Beginne mit Lege dich flach auf eine Bank mit einer Kurzhantel in einer Hand und dem Arm vollständig über der Brust gestreckt. Senke die Kurzhantel kontrolliert Richtung Stirn, halte den Oberarm ruhig. Halte kurz am tiefsten Punkt inne, dann strecke den Arm zurück in die Ausgangsposition. Konzentriere dich auf eine kontrollierte Bewegung über den gesamten Bewegungsumfang. In den detaillierten Anweisungen oben findest du eine vollständige Anleitung zur Technik.
How often should I do the Kurzhantel-Trizepsstrecker Liegend Einarmig?
For most people, allow 1–2 days between sessions targeting the same muscle group. That translates to 2–4 sessions per week. Small muscles like the biceps, triceps, and calves have a limited cross-sectional area and are already engaged during compound pulling and pressing. They typically recover in 24–48 h, making 2–4 direct sessions per week feasible (Israetel, 'Scientific Principles of Strength Training').
What are the best sets and reps for the Kurzhantel-Trizepsstrecker Liegend Einarmig?
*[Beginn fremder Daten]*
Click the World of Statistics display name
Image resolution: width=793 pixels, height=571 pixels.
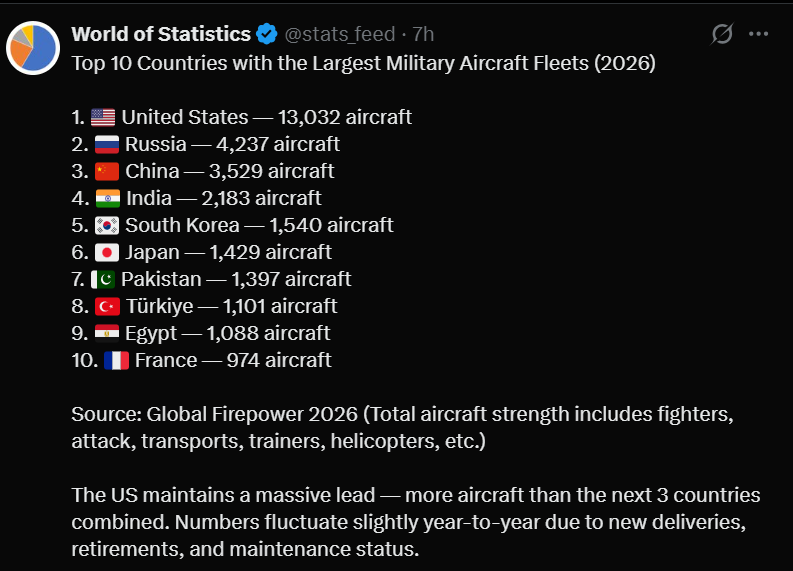[x=161, y=34]
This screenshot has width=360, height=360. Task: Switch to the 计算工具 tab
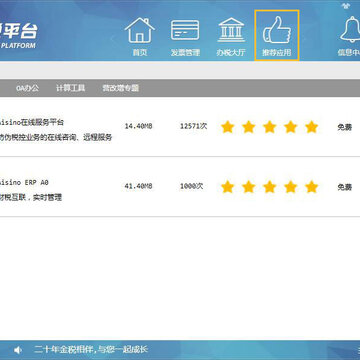70,88
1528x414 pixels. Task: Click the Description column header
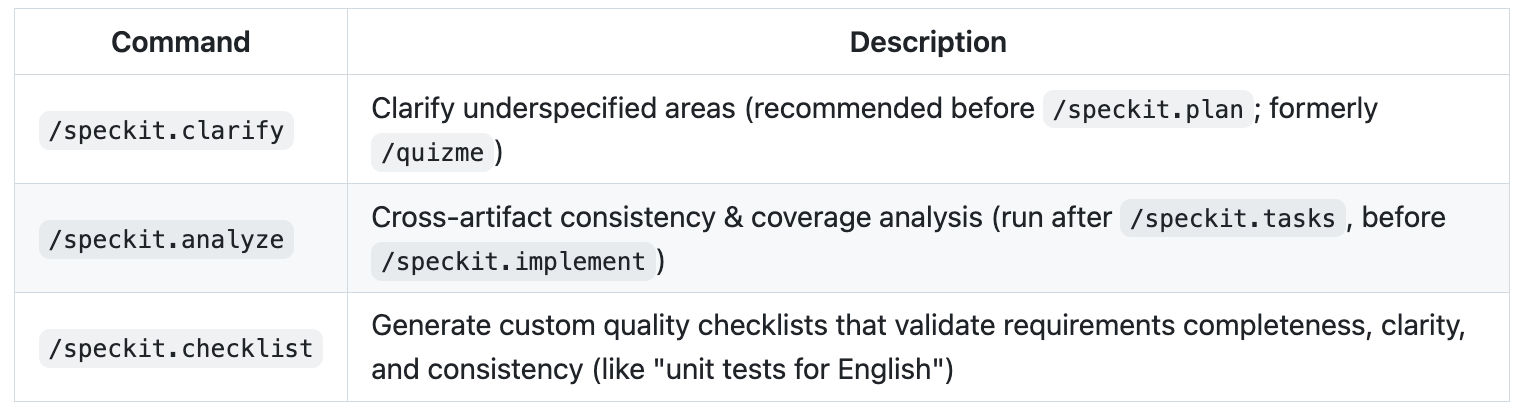tap(927, 42)
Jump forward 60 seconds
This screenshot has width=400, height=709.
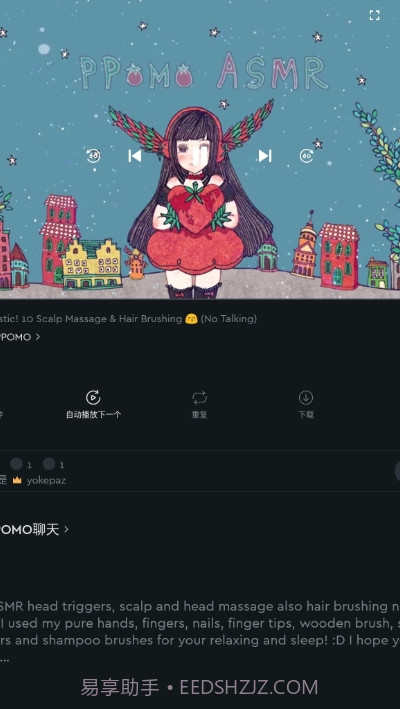tap(306, 156)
It depends on your goal. For strength: 3–4 sets of 5–8 with 90–120 s rest. For hypertrophy (muscle growth): 3–5 sets of 10–20 with 45–90 s rest. For endurance: 2–4 sets of 20–30 with 20–45 s rest.
Which workout splits is the Kurzhantel-Trizepsstrecker Liegend Einarmig best for?
The Kurzhantel-Trizepsstrecker Liegend Einarmig fits well into the following training splits: Push / Pull / Legs (Push Day), Upper / Lower (Upper Day), Full Body (Any session), Bro Split (Arms Day). It is classified as a push, upper movement.